In some IoT scenarios like disaster management or environmental monitoring in remote locations, local, offline networks of devices are necessary. The UNified IoT Environment’s10 (UNIoTE) client-broker-server architecture enables stream queries to be registered and results to be delivered to devices. A publish-subscribe mechanism based on lightweight ZeroMQ sockets are used. Servers subscribe to URIs and clients publish queries (with URIs in the FROM clause) facilitated by brokers with known addresses. As shown in Fig. 1 a UNIoTE server uses a sparql2stream engine to translate and register queries. Results are then delivered directly to all requesting clients through push-pull sockets.

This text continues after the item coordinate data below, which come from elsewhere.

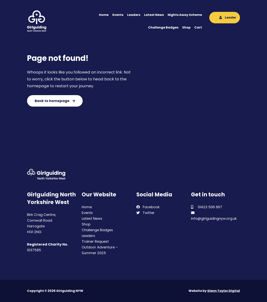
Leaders (133, 15)
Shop (186, 27)
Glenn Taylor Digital (223, 291)
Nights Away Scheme (185, 15)
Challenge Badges (163, 27)
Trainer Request (95, 241)
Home (104, 15)
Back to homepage (55, 100)
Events (117, 15)
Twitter (145, 212)
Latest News (154, 15)
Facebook (148, 207)
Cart (198, 27)
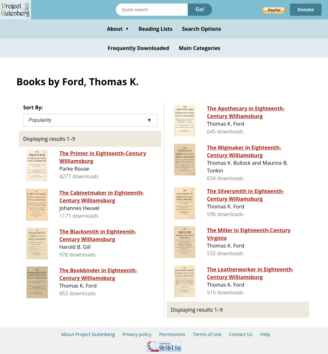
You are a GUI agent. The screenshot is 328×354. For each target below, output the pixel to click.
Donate (306, 9)
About (118, 29)
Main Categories (199, 48)
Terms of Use (207, 334)
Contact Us (240, 334)
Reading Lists (156, 28)
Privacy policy (137, 334)
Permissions (172, 334)
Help (265, 334)
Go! (199, 9)
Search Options (201, 28)
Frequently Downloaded (138, 48)
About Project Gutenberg (88, 334)
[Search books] (152, 10)
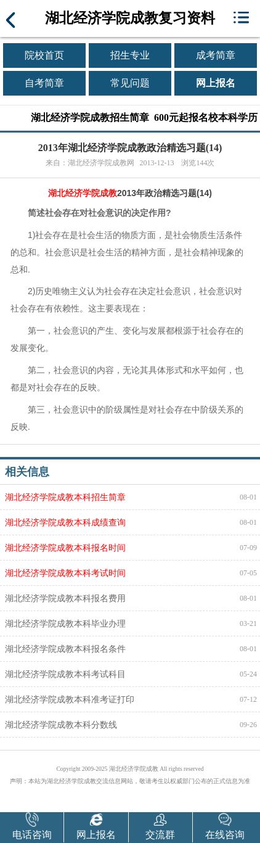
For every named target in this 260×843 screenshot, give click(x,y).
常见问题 (130, 83)
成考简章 (215, 55)
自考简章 (44, 83)
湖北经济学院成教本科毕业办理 (65, 623)
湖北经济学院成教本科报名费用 (65, 598)
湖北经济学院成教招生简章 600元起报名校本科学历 (144, 117)
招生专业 (130, 55)
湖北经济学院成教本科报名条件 (65, 649)
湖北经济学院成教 (82, 193)
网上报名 (215, 83)
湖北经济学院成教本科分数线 (61, 725)
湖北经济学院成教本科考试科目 (65, 674)
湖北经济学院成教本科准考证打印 (69, 699)
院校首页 (44, 55)
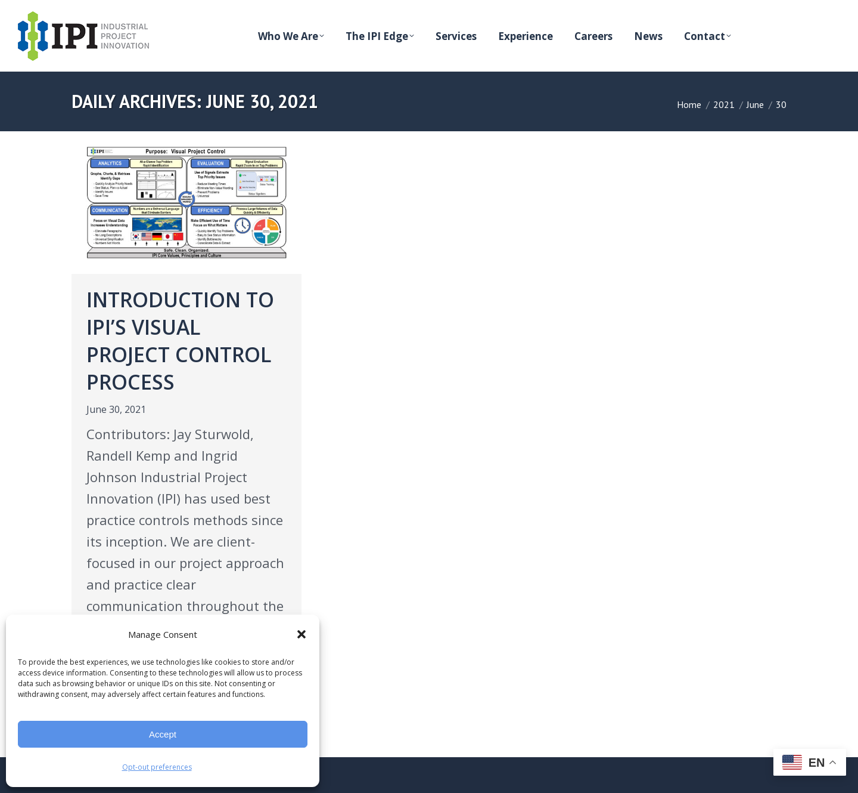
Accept (162, 734)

The Web Observatory Project is developing a global decentralised, distributed infrastructure that allows the use and exchange of datasets, analytical apps and visualisations [ 2 ]. Web Observatory instances exist as collections of datasets and analytical tools protected by access controls. The principles espoused by the Web Observatory as a distributed infrastructure are a possible solution for managing datasets and apps in the IoT. By sharing metadata of IoT datasets and providing the Observatory access through the SPARQL endpoint, PIOTRe systems, when online, are able to support apps which use globally distributed data sources across Observatory instances securely.

HyperCat11 is a complementary catalogue for exposing collections of uniform resource identifiers (URLs) that refer to IoT assets over the web. PIOTRe systems connected to various sensors, devices and things, publish metadata of these from mappings with a HyperCat server when online, increasing interoperability.